[games_access] News Feed: Japanese Game for the Blind
hinn at uiuc.edu
hinn at uiuc.edu
Tue Jun 21 14:15:29 EDT 2005
Tim Chase sent this link to the AG-Dev list which I thought
would be of interest to a lot of us:
http://www.pcworld.idg.com.au/pp.php?
id=345629850&fp=512&fpid=406
I've copied and pasted the article below in case it "goes
away" from the site before you've had a chance to read it!
Michelle
Researcher develops computer game for the blind
Martyn Williams, IDG News Service
15/06/2005 09:13:06
A Japanese researcher has developed a computer game in which
the player becomes the game character, the game is played in
real space and a pair of headphones substitute for a
monitor.
The game is called BBBeat and requires the player to wield a
mallet and hit computer-generated bees in order to rack up
points. The game has no screen. Instead, the player wears
special headphones that makes the bees seem to buzz around
the head, and the gamer must locate them based on sound
alone.
The game, developed by Makoto Ohuchi of Tohoku Fukushi
University as part of his PhD project, is intended mostly as
a training aid to heighten the ability of the visually
impaired to locate the source of sounds. But it can be
enjoyed by anybody, as Ohuchi showed during a demonstration
Friday at the university, about 400 kilometers north of
Tokyo in the city of Sendai.
Playing the game means first getting kitted out. The
computer needs to be able to follow the player's movements,
so sensors are clipped to the player's upper arm and wrist,
and also to the headphones and the mallet. The sensors
communicate with a control box worn around the waist, which
in turn routes the information to a Windows PC.

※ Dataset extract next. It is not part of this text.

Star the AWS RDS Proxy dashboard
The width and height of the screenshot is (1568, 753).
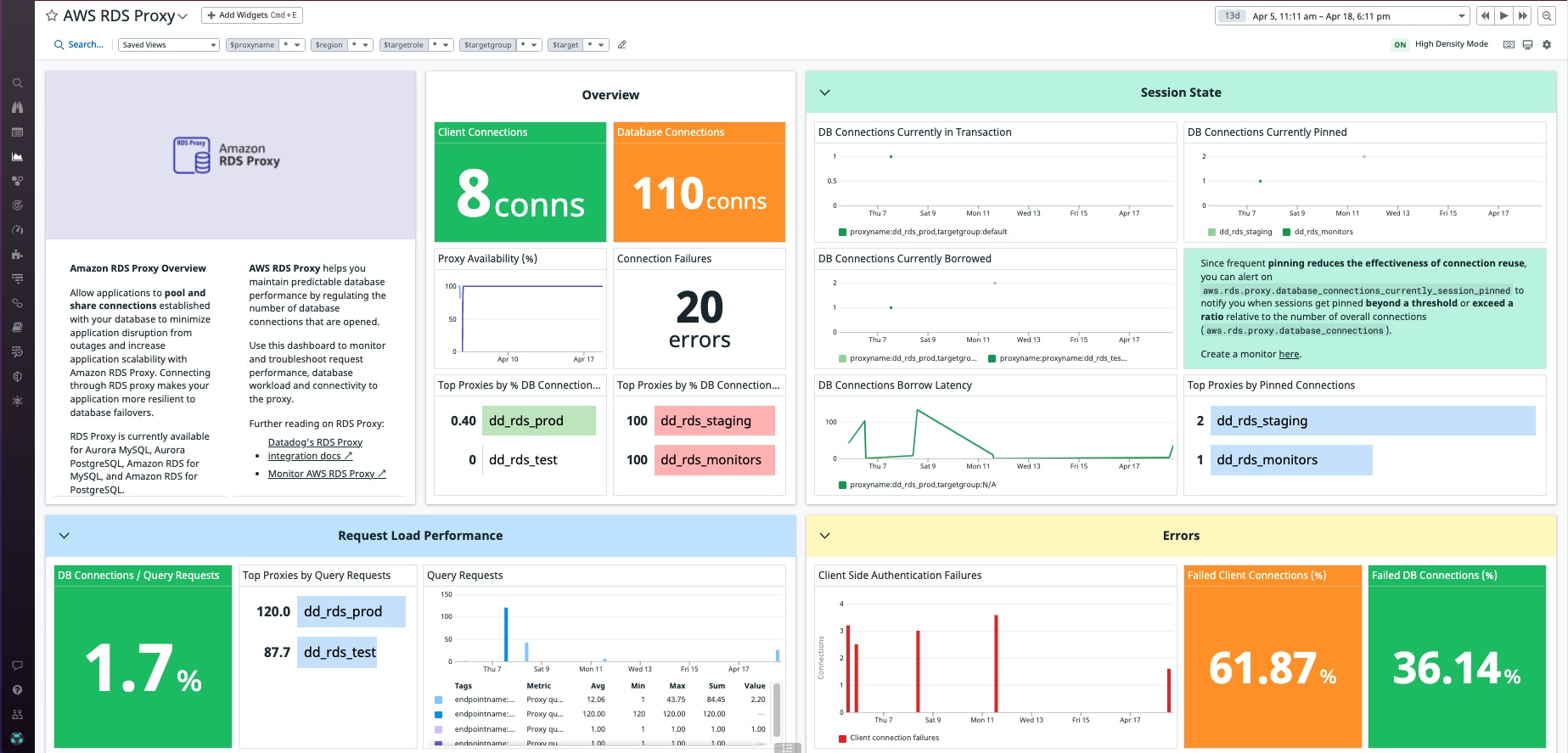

There is a monitor showing the bees and the movements of the
player, but it is meant for people accompanying the player
rather than the player himself.
The game not only helps players practice locating sounds but
also hones their ability to reach out to the source of a
sound -- and in this case bash it with a mallet.

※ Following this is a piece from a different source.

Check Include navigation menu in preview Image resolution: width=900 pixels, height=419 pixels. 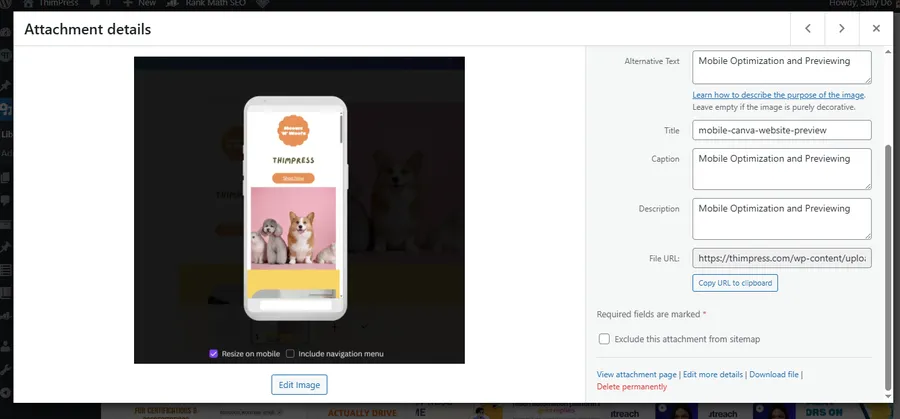pyautogui.click(x=290, y=353)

Preliminary tests suggest the game may be effective. Ohuchi
tested it by giving 10 players a similar game to play for 10
days. Their ability to locate the source of sounds was
measured at the start and finish of the 10-day period. Those
who had played the game showed significant improvement,
while a control group with no access to the game registered
virtually no change, Ohuchi wrote in a paper on the project.
Further tests are needed to verify the preliminary findings,
Ohuchi cautioned.
Plans to commercialize the game are advancing and Ohuchi
hopes it will be available before the end of the year.
A consortium of four companies has been working with Ohuchi
on the project for the last two years, said Keiki Hatakeyama
president of P Softhouse, a Sendai-based software company
that is one of the four. Tsuken Denki Kogyo, another Sendai-
based consortium member, will handle sales of the product,
Hatakeyama said.
The price for the game has not yet been decided, but it will
not be cheap, Hatakeyama said.
Ohuchi estimated that it will likely cost several thousand
dollars. It will be targeted at schools and rehabilitation
centers for the blind, he said.
Details of Ohuchi's research are due to be published in the
proceedings of the International Conference on Auditory
Display, which is scheduled to take place from July 6 though
July 9 in Limerick, Ireland.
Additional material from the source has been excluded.